━━━ RECORDS FOR THIS TASK

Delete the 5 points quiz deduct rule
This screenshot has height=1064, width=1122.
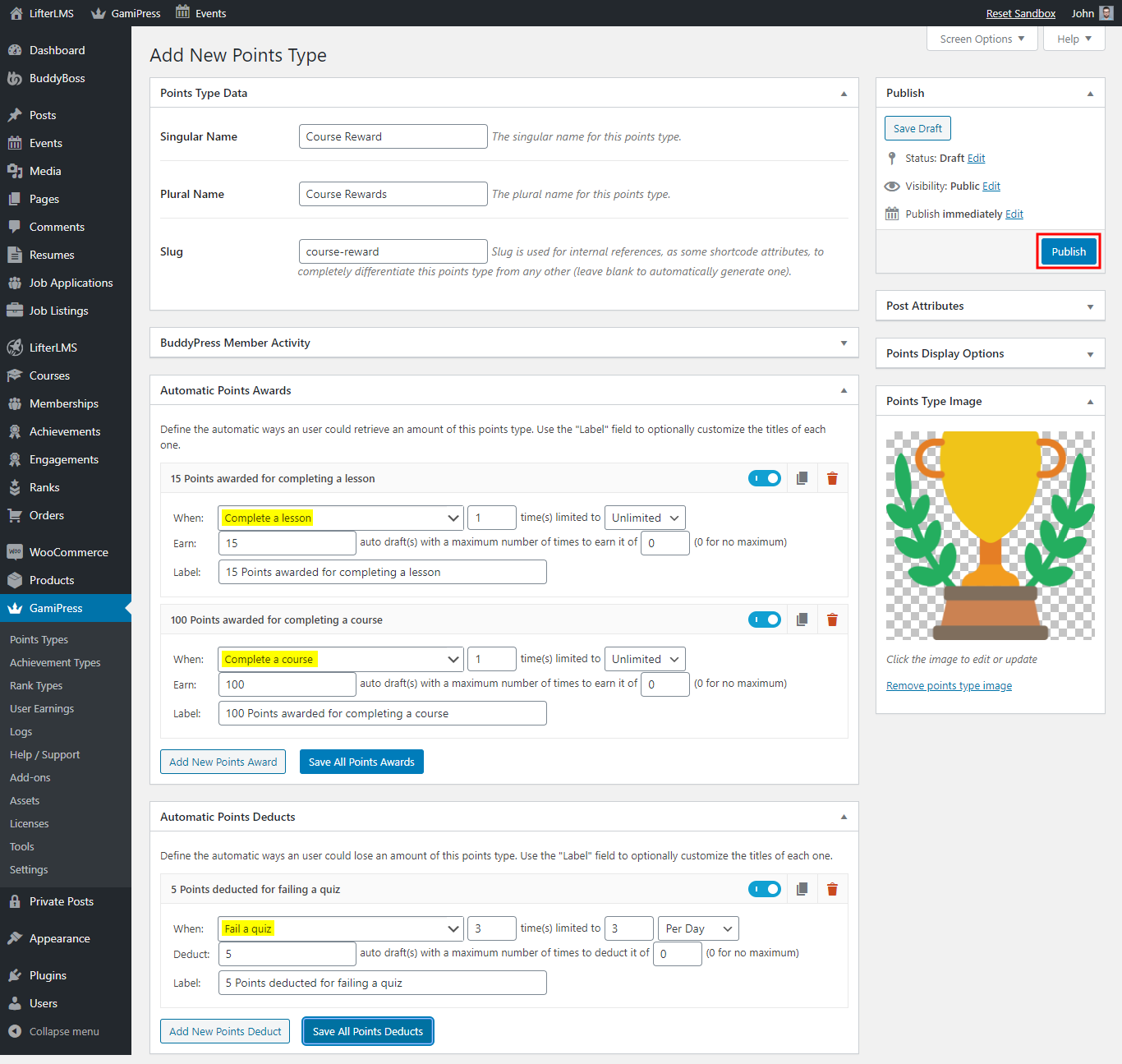(832, 888)
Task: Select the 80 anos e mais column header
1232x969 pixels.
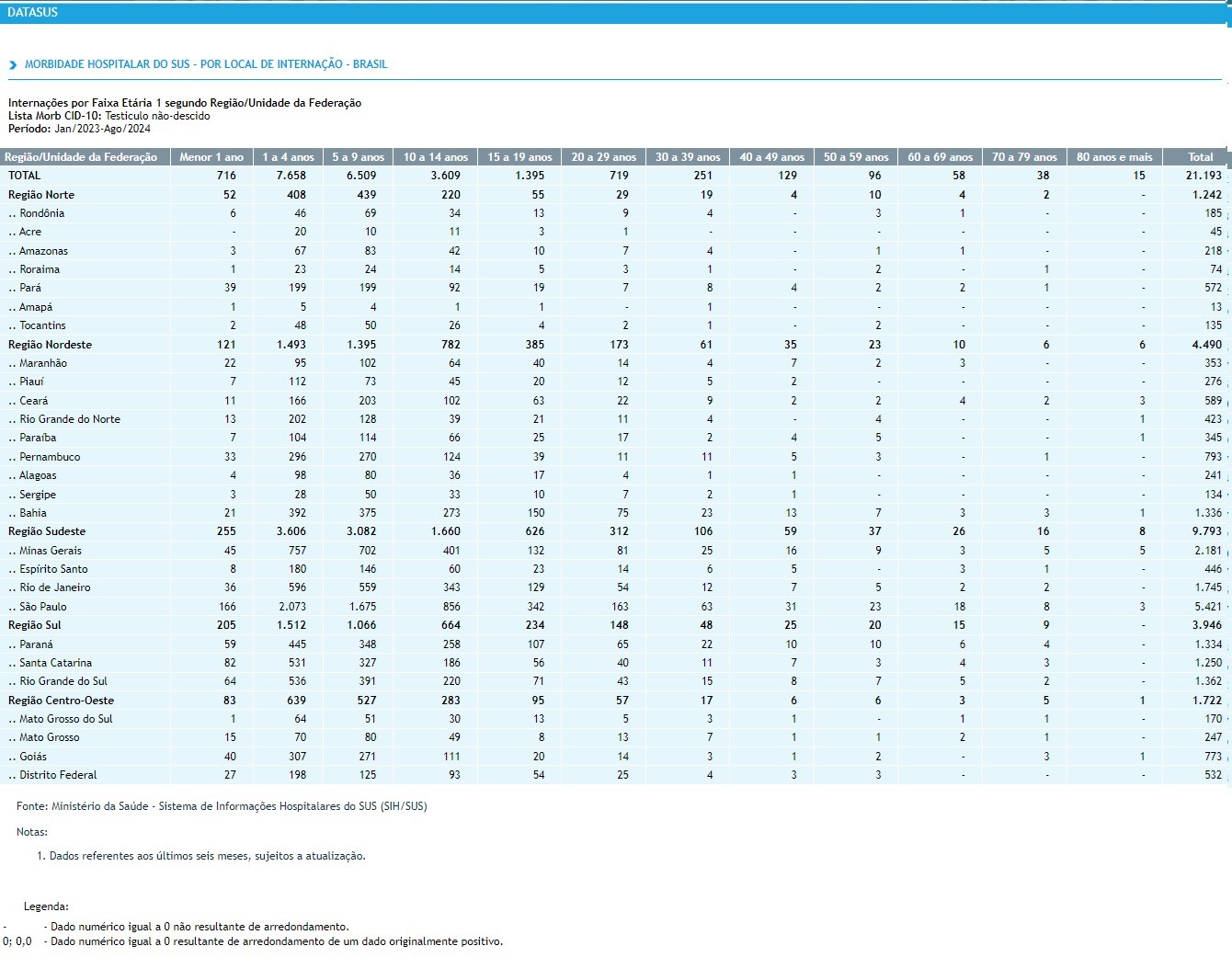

━━━━━━

* **TASK OBJECTIVE**
Give back exactly the lines running from the one that contains "Task: Select the 80 anos e mais column header" to the end of the records, including both of those lines and excluding every picture.

* **SOLUTION FOR THIS EXERCISE**
Task: Select the 80 anos e mais column header
1232x969 pixels.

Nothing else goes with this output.